Ich bin in Litauen geboren, einem postsowjetischen Land. Als ich aufwuchs, war das Erste, was ich über die litauische Identität lernte, unser ständiger Kampf um Unabhängigkeit und Souveränität. Mehr als 100 Jahre unter russischer Herrschaft und 50 Jahre unter sowjetischer Besatzung haben uns beigebracht, wie kostbar die Freiheit ist. Meine Generation ist die erste unabhängige Generation nach dem Zusammenbruch der Sowjetunion, und wir kennen das Gewicht des generationenübergreifenden Traumas, das von unseren Großeltern und Eltern weitergegeben wurde: Wir tragen noch immer die Last des Schweigens, wir haben nicht gelernt, wie man in der Familie über wichtige Themen spricht, und wir müssen das völlig neu etablieren.

Wenn ich als Kind gefragt wurde, ob ich Russisch spreche, antwortete ich stolz, „Nein“ – obwohl ich es verstand. Erst jetzt realisiere ich, dass das eine politische Entscheidung war, die von einem Kind getroffen wurde. Seit der Unabhängigkeit haben die Litauer*innen versucht, alles zu tun, um sich von Russland zu distanzieren, sowohl intellektuell als auch wirtschaftlich.
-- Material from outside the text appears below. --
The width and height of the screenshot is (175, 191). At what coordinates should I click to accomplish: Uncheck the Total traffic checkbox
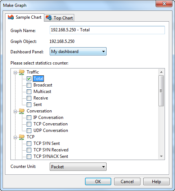29,79
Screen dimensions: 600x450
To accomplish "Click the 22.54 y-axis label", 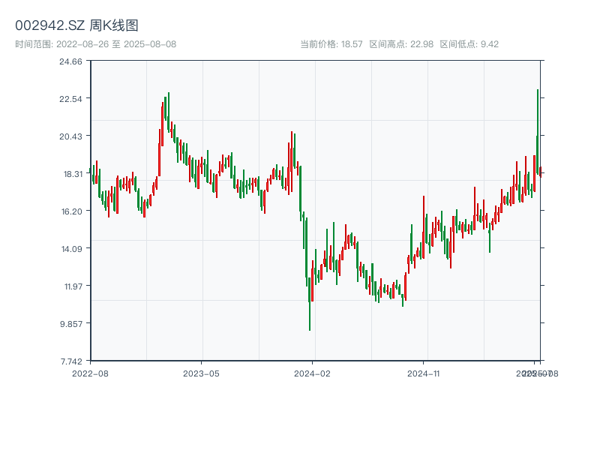I will 71,98.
Wir wussten, dass wir den politischen Entscheidungen des Nachbarn nicht trauen konnten, und wir hatten immer Angst davor, dass sich die Geschichte wiederholen könnte.

Als der Krieg im Februar 2022 eskalierte, wurden unsere historischen Traumata an die Oberfläche gespült: Ich bemerkte, dass ich bei jeder Begegnung mit einem russischen Menschen körperliche Reaktionen voller Wut, Frustration und Schmerz bekam. Dies war eine schwere Erkenntnis: Ich erschrak und interessierte mich für meine Reaktionen, ich wollte mich damit auseinandersetzen: Wie kann ich auf die Teile meiner selbst schauen, die mir solche schwer kontrollierbaren, negativen Reaktionen verursachen? Kann ich mit Menschen sprechen, vor denen ich Angst habe? Was haben sie mit meiner Angst zu tun? Was verbirgt sich hinter meiner Angst?

Ich entschied mich, für „Xata – Zuhause“ sowohl ukrainische als auch russische Menschen aus München einzuladen, über ihre Erfahrungen zu sprechen und darüber, was sie im Zusammenhang mit dem unvorstellbaren und ungerechten Krieg füreinander empfinden. Mein Ziel war es, den Abgrund zu erforschen, der durch Jahrhunderte der Unterdrückung entstanden ist, und zu versuchen, ihm zu begegnen. Die Teilnahme an diesem Projekt hat mich an Orte gebracht, die ich mir nie hätte vorstellen können: Ich habe die große Leere gespürt, die sich nur schwer beseitigen lässt, und mir ist klar geworden, dass es in bestimmten Epochen der Geschichte nicht möglich ist, einen Schlussstrich zu ziehen. Manchmal bleibt keine Zeit für einen Dialog und wir können ihn nicht beschleunigen. Jede Heilung braucht ihre eigene Zeit, sie verläuft nicht linear, sondern in unkontrollierbaren Wellen, und wir müssen die Leidenden respektieren.

In diesem Stück treffen sich Ukrainer*innen und Russen*innen weder auf der Bühne noch während der Proben, und die Infrastruktur des Theaters wurde aus Respekt vor den Ukrainer*innen und ihrem Wunsch nach strikter Trennung umgestaltet.

Nach dem Beginn des Krieges wurde das Canceln der russischen Kultur in Litauen zum zentralen Thema, und wahrscheinlich könnte diese Aufführung in meinem Land nicht stattfinden. Ich riskiere also, missverstanden zu werden. Aber hier bin ich: Ich versuche zu verstehen.